*EXERCISE PROMPT:* Copy every line below precisely as it appears.

*DATA FOR ANALYSIS:*
- - - - -
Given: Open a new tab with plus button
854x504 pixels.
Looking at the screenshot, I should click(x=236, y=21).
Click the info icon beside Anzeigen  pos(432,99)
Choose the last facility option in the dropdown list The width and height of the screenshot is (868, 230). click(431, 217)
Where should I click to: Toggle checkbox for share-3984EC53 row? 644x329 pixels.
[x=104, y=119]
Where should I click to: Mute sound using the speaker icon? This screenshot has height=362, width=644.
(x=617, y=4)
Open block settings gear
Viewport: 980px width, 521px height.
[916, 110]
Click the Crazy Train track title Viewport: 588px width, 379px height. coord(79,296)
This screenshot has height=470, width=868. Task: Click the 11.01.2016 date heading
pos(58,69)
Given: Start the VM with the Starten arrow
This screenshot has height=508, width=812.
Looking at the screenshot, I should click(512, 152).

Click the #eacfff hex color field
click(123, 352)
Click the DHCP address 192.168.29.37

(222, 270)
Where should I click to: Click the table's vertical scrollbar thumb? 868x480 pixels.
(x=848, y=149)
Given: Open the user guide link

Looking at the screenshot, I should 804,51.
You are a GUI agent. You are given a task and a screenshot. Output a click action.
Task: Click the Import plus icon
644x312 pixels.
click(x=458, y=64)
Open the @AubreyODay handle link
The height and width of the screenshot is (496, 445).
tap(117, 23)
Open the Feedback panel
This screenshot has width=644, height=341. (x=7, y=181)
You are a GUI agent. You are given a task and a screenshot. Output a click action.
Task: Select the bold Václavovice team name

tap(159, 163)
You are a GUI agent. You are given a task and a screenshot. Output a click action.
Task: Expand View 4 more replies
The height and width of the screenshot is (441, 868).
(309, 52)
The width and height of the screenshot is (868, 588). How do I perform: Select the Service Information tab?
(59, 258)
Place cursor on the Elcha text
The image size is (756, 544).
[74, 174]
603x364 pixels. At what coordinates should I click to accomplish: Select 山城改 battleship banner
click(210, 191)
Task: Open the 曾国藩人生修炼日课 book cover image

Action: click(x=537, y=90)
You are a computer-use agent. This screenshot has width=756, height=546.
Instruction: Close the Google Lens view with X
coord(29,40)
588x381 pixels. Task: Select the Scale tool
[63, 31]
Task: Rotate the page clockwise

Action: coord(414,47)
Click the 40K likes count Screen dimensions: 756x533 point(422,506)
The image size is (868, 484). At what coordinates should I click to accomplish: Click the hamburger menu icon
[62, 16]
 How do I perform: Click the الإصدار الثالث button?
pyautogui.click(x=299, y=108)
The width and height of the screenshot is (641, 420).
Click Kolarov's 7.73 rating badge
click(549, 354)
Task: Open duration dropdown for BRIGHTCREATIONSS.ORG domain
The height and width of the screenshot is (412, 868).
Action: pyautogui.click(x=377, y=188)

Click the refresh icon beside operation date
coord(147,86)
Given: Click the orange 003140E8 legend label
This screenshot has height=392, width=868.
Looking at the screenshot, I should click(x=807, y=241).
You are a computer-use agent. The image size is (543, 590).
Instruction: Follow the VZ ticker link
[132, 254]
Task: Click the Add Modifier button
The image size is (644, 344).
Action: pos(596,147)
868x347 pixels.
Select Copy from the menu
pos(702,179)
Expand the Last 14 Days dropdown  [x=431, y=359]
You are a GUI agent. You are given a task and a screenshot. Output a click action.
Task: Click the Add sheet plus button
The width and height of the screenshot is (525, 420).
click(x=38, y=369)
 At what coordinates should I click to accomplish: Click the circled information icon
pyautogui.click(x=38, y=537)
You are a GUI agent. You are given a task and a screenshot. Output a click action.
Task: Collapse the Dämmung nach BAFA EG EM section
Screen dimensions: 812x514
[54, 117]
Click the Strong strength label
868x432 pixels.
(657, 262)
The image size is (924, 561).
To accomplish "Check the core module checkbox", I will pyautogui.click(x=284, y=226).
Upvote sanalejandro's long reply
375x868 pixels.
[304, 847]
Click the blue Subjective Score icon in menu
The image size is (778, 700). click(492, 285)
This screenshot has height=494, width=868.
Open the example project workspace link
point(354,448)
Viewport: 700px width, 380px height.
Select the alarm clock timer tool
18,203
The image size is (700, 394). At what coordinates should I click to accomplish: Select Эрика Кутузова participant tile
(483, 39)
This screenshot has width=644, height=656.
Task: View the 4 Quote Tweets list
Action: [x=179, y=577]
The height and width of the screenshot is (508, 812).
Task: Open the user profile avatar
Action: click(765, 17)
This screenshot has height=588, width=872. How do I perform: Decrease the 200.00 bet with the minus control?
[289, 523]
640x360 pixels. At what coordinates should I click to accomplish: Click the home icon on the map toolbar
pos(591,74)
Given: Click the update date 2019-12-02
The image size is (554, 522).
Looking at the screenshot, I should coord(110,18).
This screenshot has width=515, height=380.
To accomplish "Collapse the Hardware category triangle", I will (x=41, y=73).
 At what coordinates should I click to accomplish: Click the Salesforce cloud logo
- - - - -
*OUTPUT:*
Given: Open a new tab with plus button
854x504 pixels.
Looking at the screenshot, I should click(x=236, y=21).
Click the info icon beside Anzeigen  pos(432,99)
Choose the last facility option in the dropdown list The width and height of the screenshot is (868, 230). click(431, 217)
Where should I click to: Toggle checkbox for share-3984EC53 row? 644x329 pixels.
[x=104, y=119]
Where should I click to: Mute sound using the speaker icon? This screenshot has height=362, width=644.
(x=617, y=4)
Open block settings gear
Viewport: 980px width, 521px height.
[916, 110]
Click the Crazy Train track title Viewport: 588px width, 379px height. coord(79,296)
This screenshot has height=470, width=868. Task: Click the 11.01.2016 date heading
pos(58,69)
Given: Start the VM with the Starten arrow
This screenshot has height=508, width=812.
Looking at the screenshot, I should click(512, 152).

Click the #eacfff hex color field
click(123, 352)
Click the DHCP address 192.168.29.37

(222, 270)
Where should I click to: Click the table's vertical scrollbar thumb? 868x480 pixels.
(x=848, y=149)
Given: Open the user guide link

Looking at the screenshot, I should 804,51.
You are a GUI agent. You are given a task and a screenshot. Output a click action.
Task: Click the Import plus icon
644x312 pixels.
click(x=458, y=64)
Open the @AubreyODay handle link
The height and width of the screenshot is (496, 445).
tap(117, 23)
Open the Feedback panel
This screenshot has width=644, height=341. (x=7, y=181)
You are a GUI agent. You are given a task and a screenshot. Output a click action.
Task: Select the bold Václavovice team name

tap(159, 163)
You are a GUI agent. You are given a task and a screenshot. Output a click action.
Task: Expand View 4 more replies
The height and width of the screenshot is (441, 868).
(309, 52)
The width and height of the screenshot is (868, 588). How do I perform: Select the Service Information tab?
(59, 258)
Place cursor on the Elcha text
The image size is (756, 544).
[74, 174]
603x364 pixels. At what coordinates should I click to accomplish: Select 山城改 battleship banner
click(210, 191)
Task: Open the 曾国藩人生修炼日课 book cover image

Action: click(x=537, y=90)
You are a computer-use agent. This screenshot has width=756, height=546.
Instruction: Close the Google Lens view with X
coord(29,40)
588x381 pixels. Task: Select the Scale tool
[63, 31]
Task: Rotate the page clockwise

Action: coord(414,47)
Click the 40K likes count Screen dimensions: 756x533 point(422,506)
The image size is (868, 484). At what coordinates should I click to accomplish: Click the hamburger menu icon
[62, 16]
 How do I perform: Click the الإصدار الثالث button?
pyautogui.click(x=299, y=108)
The width and height of the screenshot is (641, 420).
Click Kolarov's 7.73 rating badge
click(549, 354)
Task: Open duration dropdown for BRIGHTCREATIONSS.ORG domain
The height and width of the screenshot is (412, 868).
Action: pyautogui.click(x=377, y=188)

Click the refresh icon beside operation date
coord(147,86)
Given: Click the orange 003140E8 legend label
This screenshot has height=392, width=868.
Looking at the screenshot, I should click(x=807, y=241).
You are a computer-use agent. The image size is (543, 590).
Instruction: Follow the VZ ticker link
[132, 254]
Task: Click the Add Modifier button
The image size is (644, 344).
Action: pos(596,147)
868x347 pixels.
Select Copy from the menu
pos(702,179)
Expand the Last 14 Days dropdown  [x=431, y=359]
You are a GUI agent. You are given a task and a screenshot. Output a click action.
Task: Click the Add sheet plus button
The width and height of the screenshot is (525, 420).
click(x=38, y=369)
 At what coordinates should I click to accomplish: Click the circled information icon
pyautogui.click(x=38, y=537)
You are a GUI agent. You are given a task and a screenshot. Output a click action.
Task: Collapse the Dämmung nach BAFA EG EM section
Screen dimensions: 812x514
[54, 117]
Click the Strong strength label
868x432 pixels.
(657, 262)
The image size is (924, 561).
To accomplish "Check the core module checkbox", I will pyautogui.click(x=284, y=226).
Upvote sanalejandro's long reply
375x868 pixels.
[304, 847]
Click the blue Subjective Score icon in menu
The image size is (778, 700). click(492, 285)
This screenshot has height=494, width=868.
Open the example project workspace link
point(354,448)
Viewport: 700px width, 380px height.
Select the alarm clock timer tool
18,203
The image size is (700, 394). At what coordinates should I click to accomplish: Select Эрика Кутузова participant tile
(483, 39)
This screenshot has width=644, height=656.
Task: View the 4 Quote Tweets list
Action: [x=179, y=577]
The height and width of the screenshot is (508, 812).
Task: Open the user profile avatar
Action: click(765, 17)
This screenshot has height=588, width=872. How do I perform: Decrease the 200.00 bet with the minus control?
[289, 523]
640x360 pixels. At what coordinates should I click to accomplish: Click the home icon on the map toolbar
pos(591,74)
Given: Click the update date 2019-12-02
The image size is (554, 522).
Looking at the screenshot, I should coord(110,18).
This screenshot has width=515, height=380.
To accomplish "Collapse the Hardware category triangle", I will (x=41, y=73).
 At what coordinates should I click to accomplish: Click the Salesforce cloud logo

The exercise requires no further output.